Четвертая функция «легенд о себе» – это построение индивидуальной истории, в которой некоторые фрагменты реальной биографии личности символизируются и сакрализуются для того, чтобы стать впоследствии прецедентным текстом, вписаться в контекст семьи, рода и т. д. и субъективно связать субъекта с чем-то значимым и лежащим вне его жизни.
Так, в «легендах о себе» часто присутствуют сюжеты традиционной культуры – сюжет необычного знакомства, женитьбы против родительской воли или на «пленных турчанках», сюжет «чудесного спасения» (из плена, на войне, из безвыходной ситуации и пр.), идея «пророческого предсказания» или «заветного слова» (гадания), мотивы «дарения», встреч/расставаний в «сакральных локативах» (на пороге, на мосту, за околицей, на берегу и пр.) и т. д.

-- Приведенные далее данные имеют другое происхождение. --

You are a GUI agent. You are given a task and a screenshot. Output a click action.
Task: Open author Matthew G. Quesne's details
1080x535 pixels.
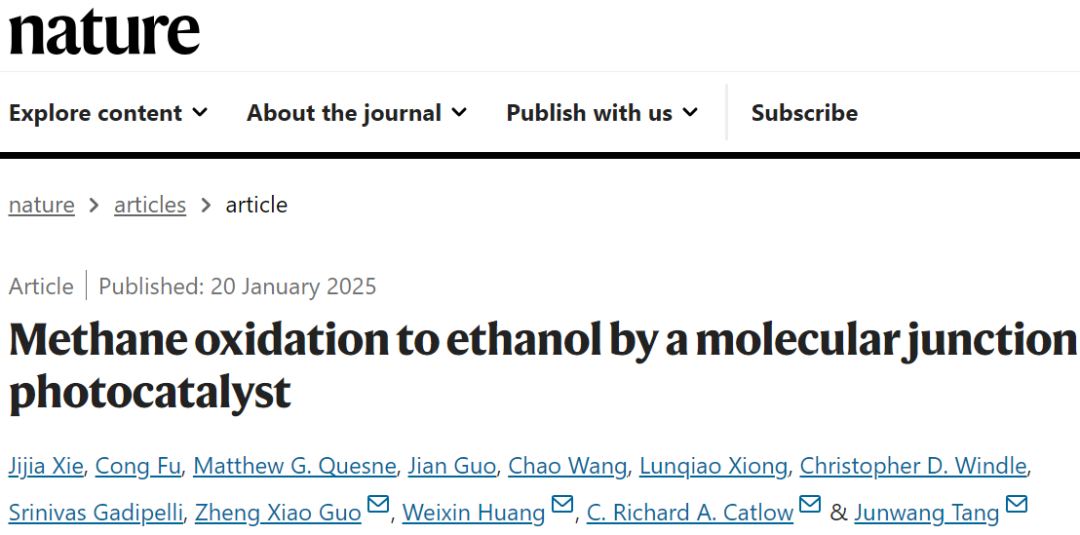tap(294, 466)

В известном смысле такая «Я-история», являясь сколом с большой культуры, выполняет функцию поиска человеком самого себя, самоидентификации и закрепления себя в мире.
Наконец, пятая функция – собственно игровая, отвечающая внутреннему стремлению практически каждого человека хотя бы на время побыть Другим, Не-собой, выйти за пределы собственной единичной жизни и устоявшейся сущности. Этому в истории служат маскарады, карнавальность, субкультуры, трикстерское поведение. В оппозиции «Я – не Я», которую создают «легенды о себе», содержатся проблемы, связанные с нахождением себя в мире, определением своего предназначения, обнаружением неявных, но необходимых смыслов существования. Эту функцию мы соотносим также с жизнетворчеством субъекта.